• _Work required_:
According to the passage on Very Light Rail below, what is the basic reason that building a tramway needs such a large capital outlay?

• _Document passage_:
+ + +
One of the objections to constructing a tramway is the enormous capital outlay necessary. The basic reason for this is the weight of the system, both of the trackbed and of the vehicles trundling over it. The answer could be in Very Light Rail (VLR), using lighter track and lighter trams.
I wrote last September of a day conference which I attended with my friend Derrick in South Essex. Subsequently I paid a membership fee to join the Light Rail Transit Association. The first benefit was to receive their monthly magazine, Tramways & Urban Transit. This covers light rail around the globe. The second benefit, impossible during the height of the Covid-19 pandemic, was members’ days out.
The first such day out recently was an invitation to visit the Dudley National VLR Innovation Centre, adjacent to the Black Country and Marches Institute of Technology.
What we might call the ‘back story’ of the VLRIC is the desire of the City of Coventry to introduce a Light Rail system. The brief was to examine recent technologies developed for other forms of transport and apply them to light rail.
+ + +
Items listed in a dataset

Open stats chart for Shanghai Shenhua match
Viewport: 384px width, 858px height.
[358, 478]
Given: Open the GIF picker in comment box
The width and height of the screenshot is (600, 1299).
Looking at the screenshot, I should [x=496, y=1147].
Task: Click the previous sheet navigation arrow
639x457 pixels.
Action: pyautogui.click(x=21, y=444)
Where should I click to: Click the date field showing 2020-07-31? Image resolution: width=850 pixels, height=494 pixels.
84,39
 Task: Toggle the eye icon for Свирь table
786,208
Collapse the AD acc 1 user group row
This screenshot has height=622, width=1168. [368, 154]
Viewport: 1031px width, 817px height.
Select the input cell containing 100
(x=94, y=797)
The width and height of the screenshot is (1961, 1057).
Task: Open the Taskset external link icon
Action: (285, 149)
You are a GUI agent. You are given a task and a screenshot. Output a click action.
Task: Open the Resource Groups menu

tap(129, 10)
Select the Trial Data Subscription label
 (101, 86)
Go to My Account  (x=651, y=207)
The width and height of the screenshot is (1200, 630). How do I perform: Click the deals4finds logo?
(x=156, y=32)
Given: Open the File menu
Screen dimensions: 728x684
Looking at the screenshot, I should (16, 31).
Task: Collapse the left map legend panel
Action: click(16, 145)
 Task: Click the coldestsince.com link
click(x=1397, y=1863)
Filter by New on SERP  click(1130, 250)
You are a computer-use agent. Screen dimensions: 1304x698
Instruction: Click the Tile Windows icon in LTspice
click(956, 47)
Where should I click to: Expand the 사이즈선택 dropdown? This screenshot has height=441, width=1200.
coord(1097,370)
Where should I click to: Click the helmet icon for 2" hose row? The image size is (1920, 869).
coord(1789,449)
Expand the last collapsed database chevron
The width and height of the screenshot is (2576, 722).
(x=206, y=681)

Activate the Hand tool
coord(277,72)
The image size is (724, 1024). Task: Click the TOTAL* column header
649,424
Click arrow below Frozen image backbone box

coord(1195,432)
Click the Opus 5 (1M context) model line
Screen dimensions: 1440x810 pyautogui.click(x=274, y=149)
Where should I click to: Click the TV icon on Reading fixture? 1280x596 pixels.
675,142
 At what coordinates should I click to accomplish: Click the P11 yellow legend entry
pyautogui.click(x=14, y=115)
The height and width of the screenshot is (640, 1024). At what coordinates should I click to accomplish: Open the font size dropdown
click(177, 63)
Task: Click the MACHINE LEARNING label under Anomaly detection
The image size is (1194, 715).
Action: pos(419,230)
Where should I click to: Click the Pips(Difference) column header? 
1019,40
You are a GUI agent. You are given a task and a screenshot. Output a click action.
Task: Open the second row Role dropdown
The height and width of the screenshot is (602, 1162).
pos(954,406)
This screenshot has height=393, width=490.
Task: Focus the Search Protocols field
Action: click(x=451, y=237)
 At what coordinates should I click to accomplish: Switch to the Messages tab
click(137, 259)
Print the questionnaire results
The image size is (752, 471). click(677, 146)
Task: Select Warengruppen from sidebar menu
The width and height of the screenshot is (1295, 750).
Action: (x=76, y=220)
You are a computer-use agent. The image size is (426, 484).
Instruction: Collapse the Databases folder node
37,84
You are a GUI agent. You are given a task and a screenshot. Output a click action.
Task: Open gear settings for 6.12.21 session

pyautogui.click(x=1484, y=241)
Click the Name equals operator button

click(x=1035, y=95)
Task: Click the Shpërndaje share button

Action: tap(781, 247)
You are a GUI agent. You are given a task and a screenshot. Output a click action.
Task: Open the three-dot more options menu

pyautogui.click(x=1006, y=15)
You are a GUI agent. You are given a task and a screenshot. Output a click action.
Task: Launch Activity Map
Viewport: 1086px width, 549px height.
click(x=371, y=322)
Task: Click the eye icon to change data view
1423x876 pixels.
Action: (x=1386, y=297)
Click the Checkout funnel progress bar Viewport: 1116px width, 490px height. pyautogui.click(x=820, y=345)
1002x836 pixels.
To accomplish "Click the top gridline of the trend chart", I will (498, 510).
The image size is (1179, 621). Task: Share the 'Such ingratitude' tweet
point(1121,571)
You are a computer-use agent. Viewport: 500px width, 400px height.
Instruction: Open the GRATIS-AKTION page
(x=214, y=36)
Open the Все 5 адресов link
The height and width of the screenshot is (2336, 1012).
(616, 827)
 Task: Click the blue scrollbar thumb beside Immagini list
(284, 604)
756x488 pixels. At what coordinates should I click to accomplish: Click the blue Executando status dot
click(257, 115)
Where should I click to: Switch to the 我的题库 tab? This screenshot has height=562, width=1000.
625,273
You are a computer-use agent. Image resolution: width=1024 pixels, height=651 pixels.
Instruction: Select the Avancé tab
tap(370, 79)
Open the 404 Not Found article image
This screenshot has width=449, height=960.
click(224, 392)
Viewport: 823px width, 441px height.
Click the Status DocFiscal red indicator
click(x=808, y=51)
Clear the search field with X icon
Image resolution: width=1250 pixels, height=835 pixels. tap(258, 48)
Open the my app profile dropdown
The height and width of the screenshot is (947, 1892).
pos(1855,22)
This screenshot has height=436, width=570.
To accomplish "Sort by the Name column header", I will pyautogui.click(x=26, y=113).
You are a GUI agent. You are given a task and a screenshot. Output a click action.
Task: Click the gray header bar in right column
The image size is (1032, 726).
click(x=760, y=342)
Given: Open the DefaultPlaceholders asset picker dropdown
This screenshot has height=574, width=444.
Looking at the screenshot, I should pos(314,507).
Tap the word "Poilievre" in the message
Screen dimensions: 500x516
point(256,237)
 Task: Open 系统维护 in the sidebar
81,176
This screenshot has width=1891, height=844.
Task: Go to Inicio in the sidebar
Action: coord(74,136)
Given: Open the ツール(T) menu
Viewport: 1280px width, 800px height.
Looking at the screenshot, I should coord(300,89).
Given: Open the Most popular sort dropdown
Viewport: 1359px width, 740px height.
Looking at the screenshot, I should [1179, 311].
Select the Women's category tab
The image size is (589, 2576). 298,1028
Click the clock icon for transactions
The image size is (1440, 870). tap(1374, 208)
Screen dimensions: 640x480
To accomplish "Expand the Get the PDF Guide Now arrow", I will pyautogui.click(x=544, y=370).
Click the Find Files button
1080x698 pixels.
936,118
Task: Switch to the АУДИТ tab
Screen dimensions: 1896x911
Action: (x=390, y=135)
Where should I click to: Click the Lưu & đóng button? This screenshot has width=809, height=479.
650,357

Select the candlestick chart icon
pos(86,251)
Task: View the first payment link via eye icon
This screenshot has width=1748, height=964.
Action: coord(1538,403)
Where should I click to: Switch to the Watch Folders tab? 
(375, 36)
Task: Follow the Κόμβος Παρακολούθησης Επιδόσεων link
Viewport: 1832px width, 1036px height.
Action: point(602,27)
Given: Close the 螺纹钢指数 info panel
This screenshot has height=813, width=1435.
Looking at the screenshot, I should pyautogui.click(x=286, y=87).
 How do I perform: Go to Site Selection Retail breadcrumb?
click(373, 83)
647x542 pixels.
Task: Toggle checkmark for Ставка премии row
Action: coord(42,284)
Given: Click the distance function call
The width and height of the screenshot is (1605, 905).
+ + +
• _Written solution_:
The weight of the system, both of the trackbed and of the vehicles running over it.